Alternatively, a regional center can rely on confirmation from a registered broker-dealer, SEC-registered investment adviser, licensed attorney, or certified public accountant that it has taken reasonable steps within the prior three months to verify the purchaser’s accredited status. The verification process must be completed before allowing the investor to subscribe to the project.
It will particularly have an effect on petitioners who receive $500,000 for an EB-5 investment as a loan or gift from another person. If such petitioners do not have a high enough income, then the person lending or giving the money may have to give more so that the petitioner can meet the net worth requirement. There are other strategies that we can advise investors on to meet these requirements.
The SEC also revised “Form D,” which securities issuers who are exempt from general solicitation mustcomplete and file for the new general accredited investor solicitation exemption. The new Form D will have a check box to indicate that the project will take advantage of the exemption allowing general solicitation.
This final rule exempting issuers from the ban on general solicitation (“Rule 506(c)”) will become effective 60 days after publication in the Federal Register, which should occur this or next week.
My staff and I will be pleased to help with the process of verifying “accredited investor” status. Confirming that an investor is “accredited” is distinct from addressing the EB-5 requirement establishing an investor’s lawful source and path of funds. Often it will not require the same documents as those pertinent to the source and path of an investor’s funds (but some of the same documents may be involved). To satisfy the accredited investor rules, one need only prove assets and liabilities or income, not that such assets come from a legal source as is required by USCIS for the $500,000 investment and the subscription fee. Typically the complex cases will involve an investor who receives a gift of the funds that will be invested. Most other investors have more than sufficient funds to satisfy the rules. We have trained staff to provide assistance.
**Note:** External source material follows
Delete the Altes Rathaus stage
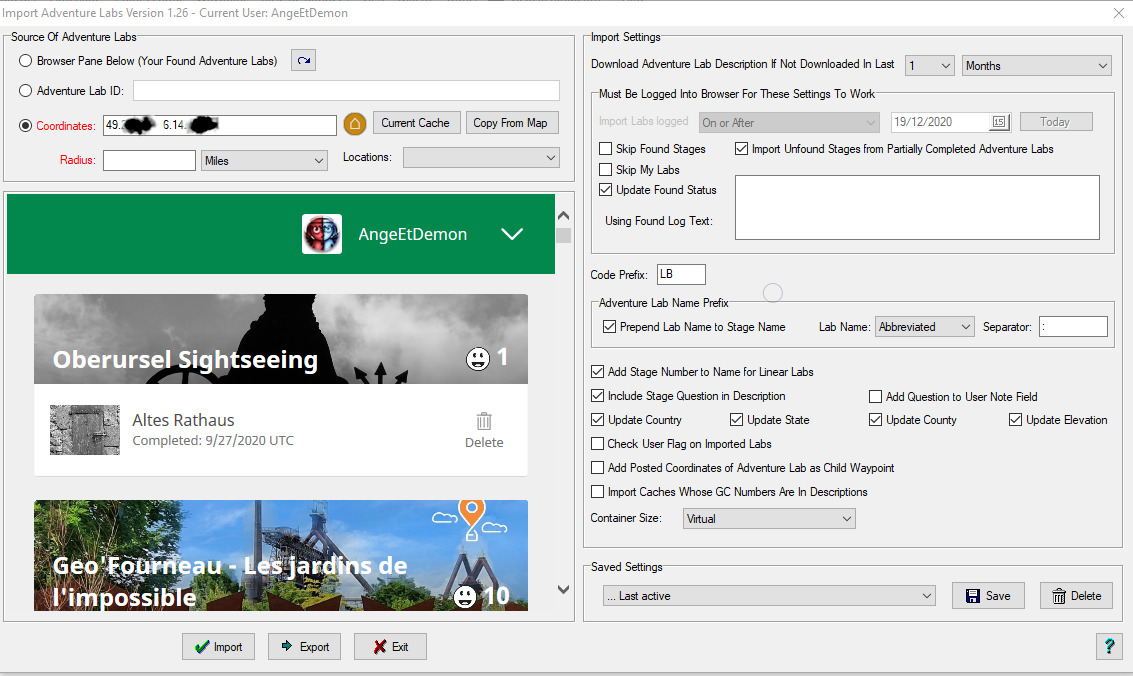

PROPOSED rule: Form D filing requirements and disqualification
At the same time, the SEC has proposed new rules that apply both to issuers engaged in general solicitation and those that rely on the “accredited investor” exemption but do not engage in general solicitation. Issuers that engage in general solicitation would have to file Form D fifteen days before a securities sale and at its conclusion.
Under another proposed new rule, issuers that do not engage in general solicitation but which take advantage of the Rule 506 “accredited investor” exemption to SEC registration will be disqualified from relying on Rule 506 for one year if they fail to comply with Form D filing requirements. The rule also expands Form D to require substantially more information from the securities issuer (the regional center project), including identification of the issuer’s website, the offered securities, the use of proceeds, the types of investors, and the methods used to verify the accredited investor status of investors.
More information regarding the proposed new rules can be found here:http://www.sec.gov/news/press/2013/2013-124-item3.htm.
Again, please confer with your securities lawyer on these matters. The above is a general news alert and is not intended to be specific legal advice.